Data to examine Block Start

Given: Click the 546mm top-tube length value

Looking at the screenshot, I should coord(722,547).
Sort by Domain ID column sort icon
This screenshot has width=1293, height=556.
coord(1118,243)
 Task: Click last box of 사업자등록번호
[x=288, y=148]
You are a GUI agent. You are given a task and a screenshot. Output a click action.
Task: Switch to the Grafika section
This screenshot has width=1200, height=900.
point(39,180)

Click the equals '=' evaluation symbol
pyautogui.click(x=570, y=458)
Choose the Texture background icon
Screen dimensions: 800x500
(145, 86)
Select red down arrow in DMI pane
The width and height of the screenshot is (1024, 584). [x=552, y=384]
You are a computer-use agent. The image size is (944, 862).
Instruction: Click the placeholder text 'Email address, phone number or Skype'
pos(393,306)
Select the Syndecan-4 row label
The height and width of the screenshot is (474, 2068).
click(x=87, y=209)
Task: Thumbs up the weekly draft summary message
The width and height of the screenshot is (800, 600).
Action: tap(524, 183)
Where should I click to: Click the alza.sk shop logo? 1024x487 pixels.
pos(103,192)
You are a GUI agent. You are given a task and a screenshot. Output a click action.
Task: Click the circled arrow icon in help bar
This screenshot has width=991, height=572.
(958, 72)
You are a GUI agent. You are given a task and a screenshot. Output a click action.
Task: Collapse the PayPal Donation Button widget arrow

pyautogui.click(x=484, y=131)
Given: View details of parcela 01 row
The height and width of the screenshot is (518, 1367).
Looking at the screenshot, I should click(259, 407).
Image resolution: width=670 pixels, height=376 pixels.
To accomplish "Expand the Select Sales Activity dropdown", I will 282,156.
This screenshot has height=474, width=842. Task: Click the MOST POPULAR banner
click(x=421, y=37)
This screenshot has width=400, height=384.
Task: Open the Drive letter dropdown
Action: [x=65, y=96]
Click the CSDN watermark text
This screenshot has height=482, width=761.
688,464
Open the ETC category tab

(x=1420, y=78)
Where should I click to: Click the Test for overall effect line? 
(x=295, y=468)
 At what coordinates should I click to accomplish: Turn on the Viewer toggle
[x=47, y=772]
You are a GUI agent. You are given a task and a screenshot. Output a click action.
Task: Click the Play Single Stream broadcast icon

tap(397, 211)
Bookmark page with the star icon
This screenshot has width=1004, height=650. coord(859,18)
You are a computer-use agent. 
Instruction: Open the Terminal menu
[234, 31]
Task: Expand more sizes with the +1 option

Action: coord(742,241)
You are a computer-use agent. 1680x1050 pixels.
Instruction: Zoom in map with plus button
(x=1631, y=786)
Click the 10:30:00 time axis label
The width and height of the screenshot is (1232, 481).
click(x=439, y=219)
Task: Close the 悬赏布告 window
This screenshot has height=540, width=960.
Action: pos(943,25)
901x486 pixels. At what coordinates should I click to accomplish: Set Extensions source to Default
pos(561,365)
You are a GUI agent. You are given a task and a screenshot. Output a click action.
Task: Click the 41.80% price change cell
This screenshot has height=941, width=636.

Data to examine Block End

> [Work item] Only the lines from the one containing "You are a computer-use agent. 1680x1050" through the end of the entries above should be written out, exactly and in full.

> [Task output]
You are a computer-use agent. 1680x1050 pixels.
Instruction: Zoom in map with plus button
(x=1631, y=786)
Click the 10:30:00 time axis label
The width and height of the screenshot is (1232, 481).
click(x=439, y=219)
Task: Close the 悬赏布告 window
This screenshot has height=540, width=960.
Action: pos(943,25)
901x486 pixels. At what coordinates should I click to accomplish: Set Extensions source to Default
pos(561,365)
You are a GUI agent. You are given a task and a screenshot. Output a click action.
Task: Click the 41.80% price change cell
This screenshot has height=941, width=636.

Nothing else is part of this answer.